Dissent - Supply and the Housing Crisis: A Debate

 

Chief economist Brian Callci and senior legal analyst Sandeep Vaheesan debate how the YIMBY (short for "Yes In My Backyard") movement, which calls for zoning reforms, falls short of in addressing the nation’s housing affordability crisis, arguing for the federal government to take a more active role in providing housing

After decades of relative stagnation, American housing policy is now several years into a period of radical change and experimentation. In California, where I am policy director for the state-level organization California YIMBY (Yes in My Backyard), city planners will often gripe (with, I have to admit, some justification) that state housing law is changing too quickly for them to keep up. Several other states—including Washington, Montana, Colorado, Arizona, Florida, and Rhode Island—have enacted their own ambitious housing reforms, with more following each year. Cities like Minneapolis, Sacramento, Austin, and Spokane have redrawn their zoning maps and removed non-zoning barriers to housing production such as minimum parking requirements; meanwhile, New York City is moving ahead with its pro-housing “City of Yes” plan, though its ultimate fate remains uncertain.

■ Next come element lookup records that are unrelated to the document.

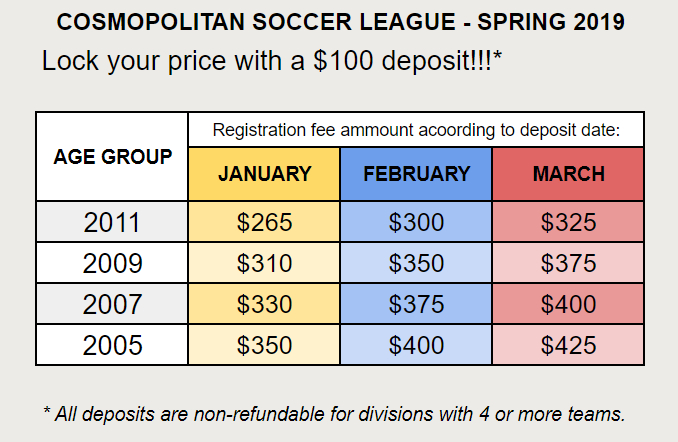Select the $325 March fee cell
This screenshot has height=442, width=678.
(x=568, y=222)
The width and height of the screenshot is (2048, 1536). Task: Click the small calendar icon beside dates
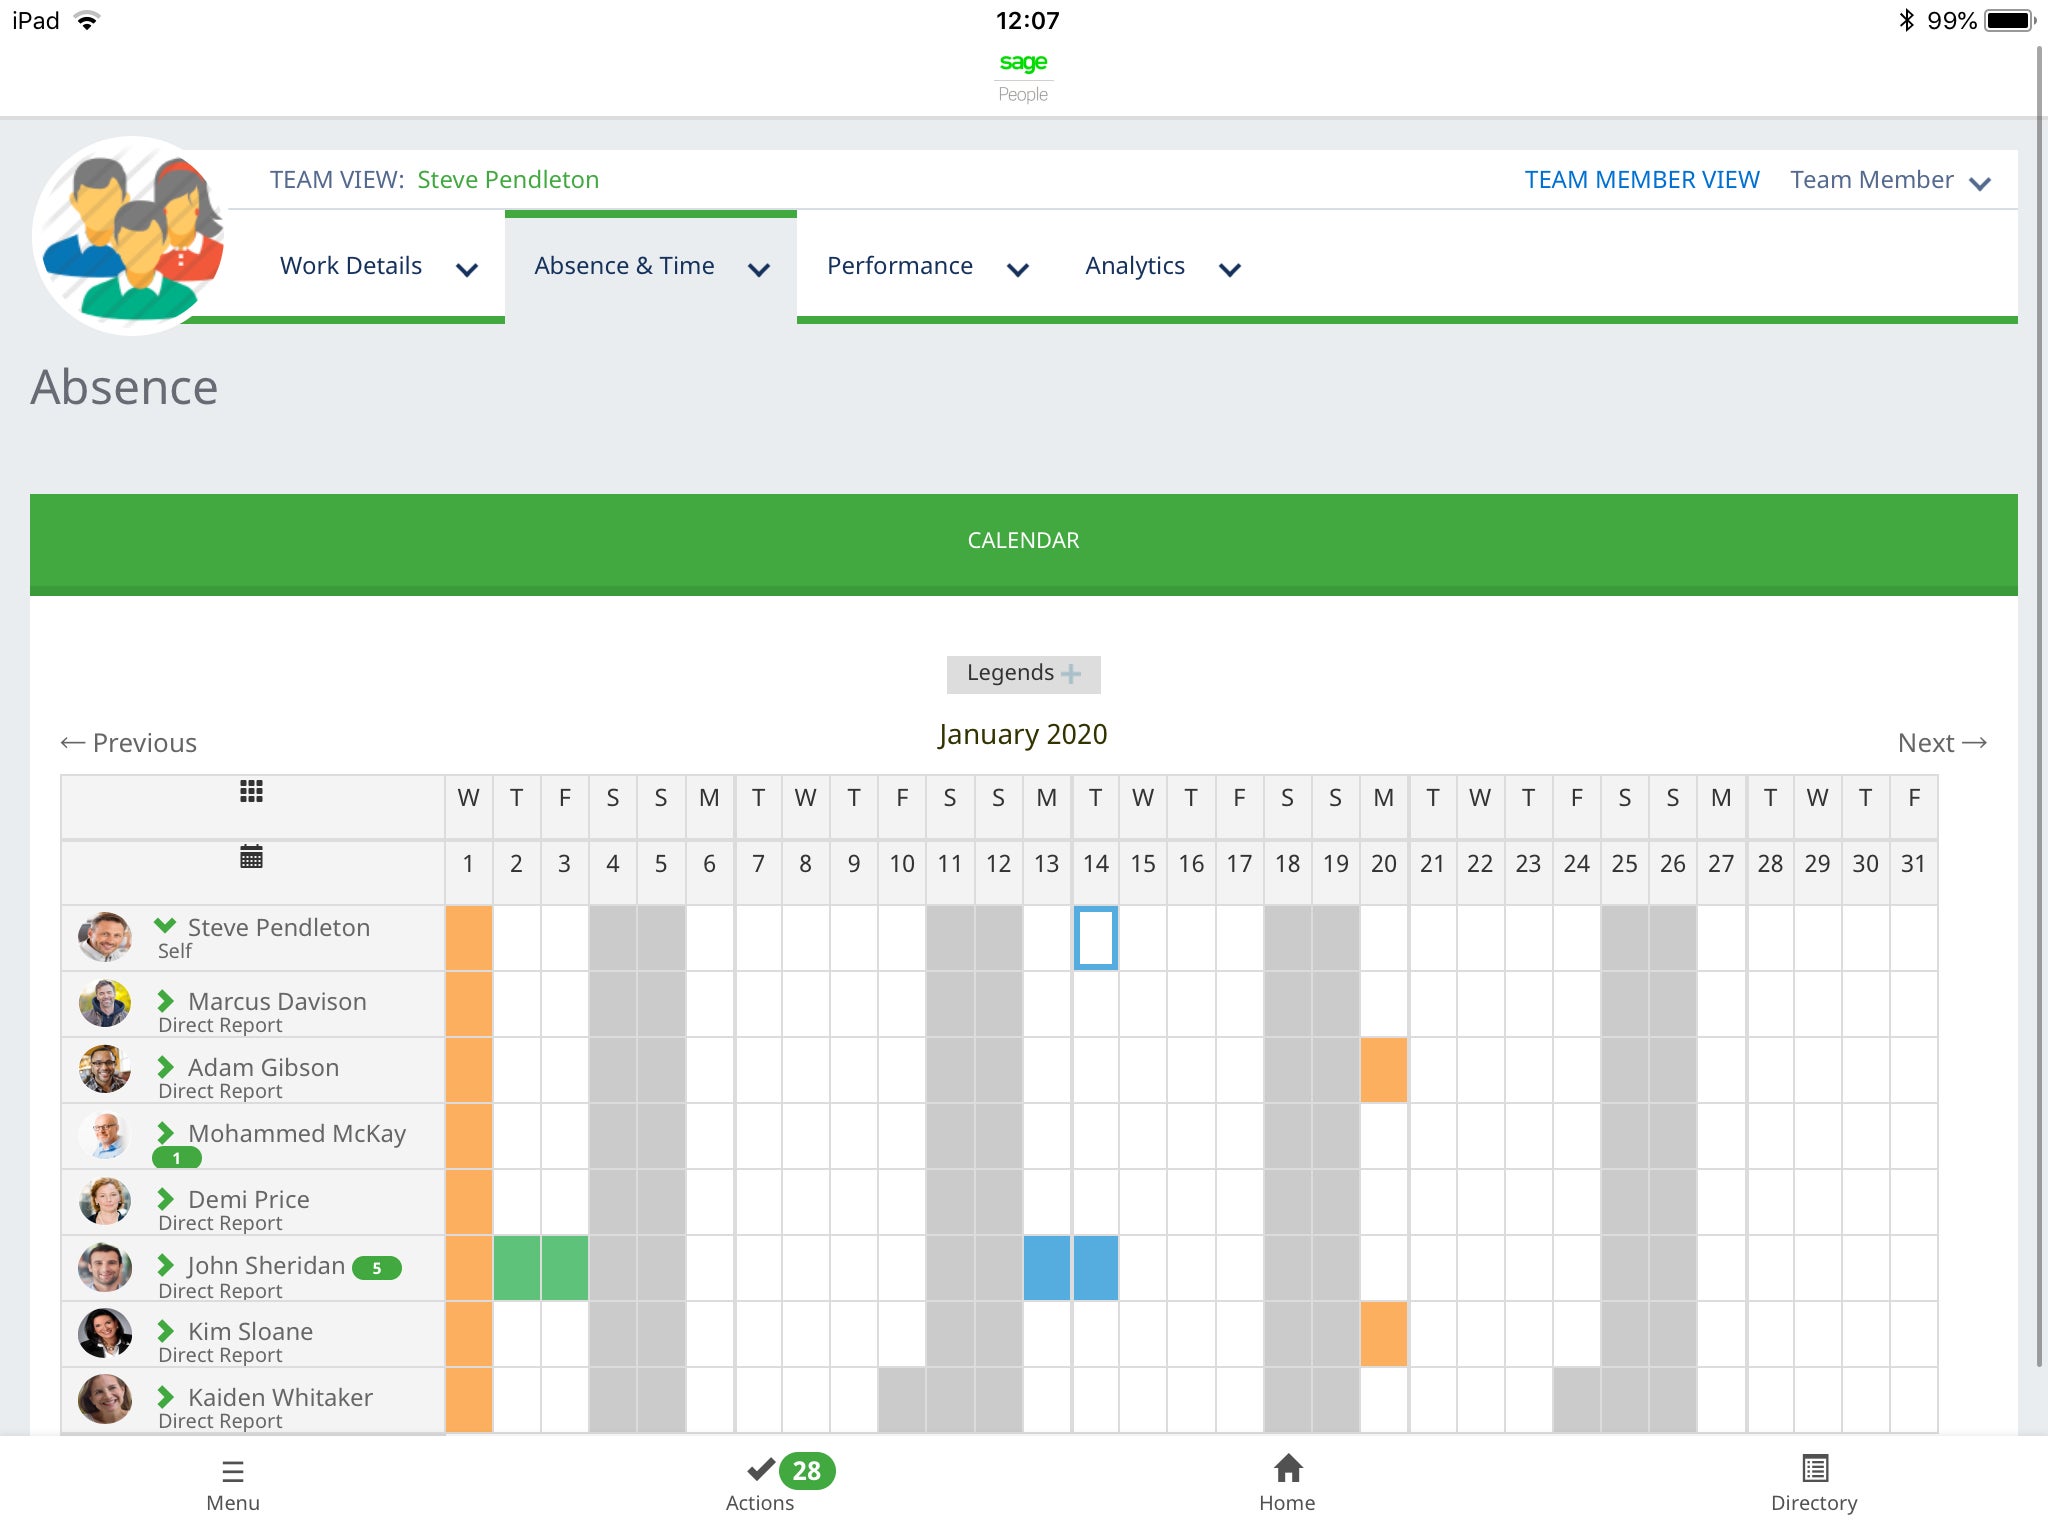tap(251, 857)
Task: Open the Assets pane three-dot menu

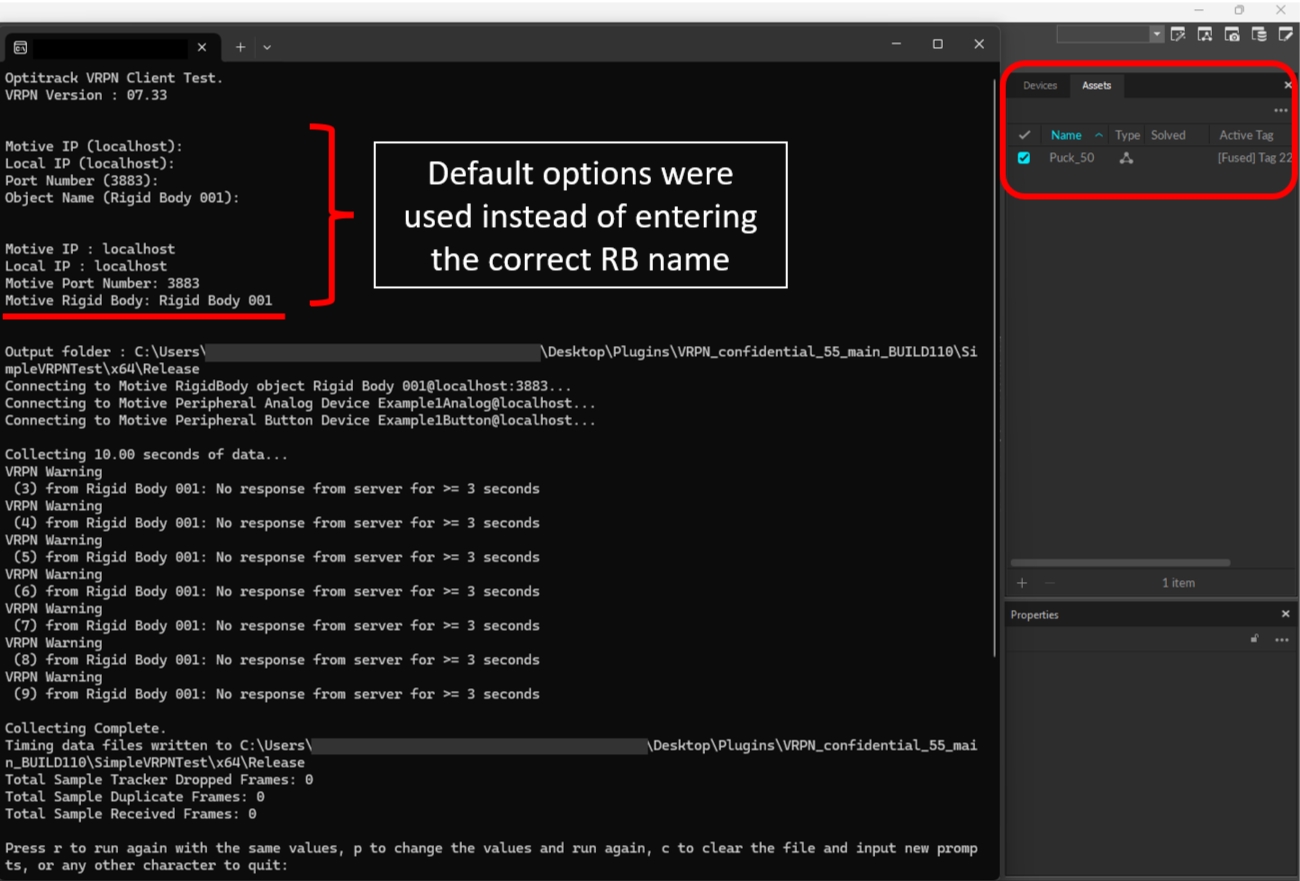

At the same time, researchers have been steadily adding to our understanding of the relationship between land use rules, housing supply, and housing costs. Evan Mast’s pathbreaking “chain of moves” research shows how new housing production can set off a cascade effect throughout the market, lowering rents for everyone. Xiaodi Li has isolated the effect of new housing on prices within a block radius. Gregg Colburn and Clayton Page Aldern have explored the relationship between homelessness, housing costs, and proxies for housing supply such as vacancy rates. And a number of contemporary scholars—including but not limited to Jessica Trounstine, Jacob Anbinder, Sheryll Cashin, and Richard Rothstein—have illuminated the forces that shaped America’s housing crisis in the first place.

The balance of this research firmly supports the YIMBY analysis that legalizing more housing development in supply-constrained cities will ease the housing crisis. But despite the growing evidence and the shifting politics of housing, intra-left debates over the crisis remain oddly stuck in place. To supply skeptics, YIMBYs are still “market fundamentalists” pursuing a right-wing, deregulatory agenda. Their technocratic, market-based plans cannot possibly end the housing crisis; the only solution is massive public investment and decommodification.

The empirical case for the supply-skeptic argument is thin and getting thinner every year; mostly, supply skeptics on the left are forced to rely on a small handful of already debunked studies with deeply flawed methodologies. But that’s OK, because the core of their argument is philosophical, not conceptual: deregulated markets exist to enrich capitalists, and so any policy that relies on market instruments will inevitably tend to benefit the ultra-wealthy at the expense of everyone else. As Dave Madden and Peter Marcuse wrote in In Defense of Housing, a foundational text for supply skeptics of the left, “Removing the regulations that rein in property owners shifts power towards capital and away from residents—while also, not coincidentally, making land more valuable and more amenable to speculation.”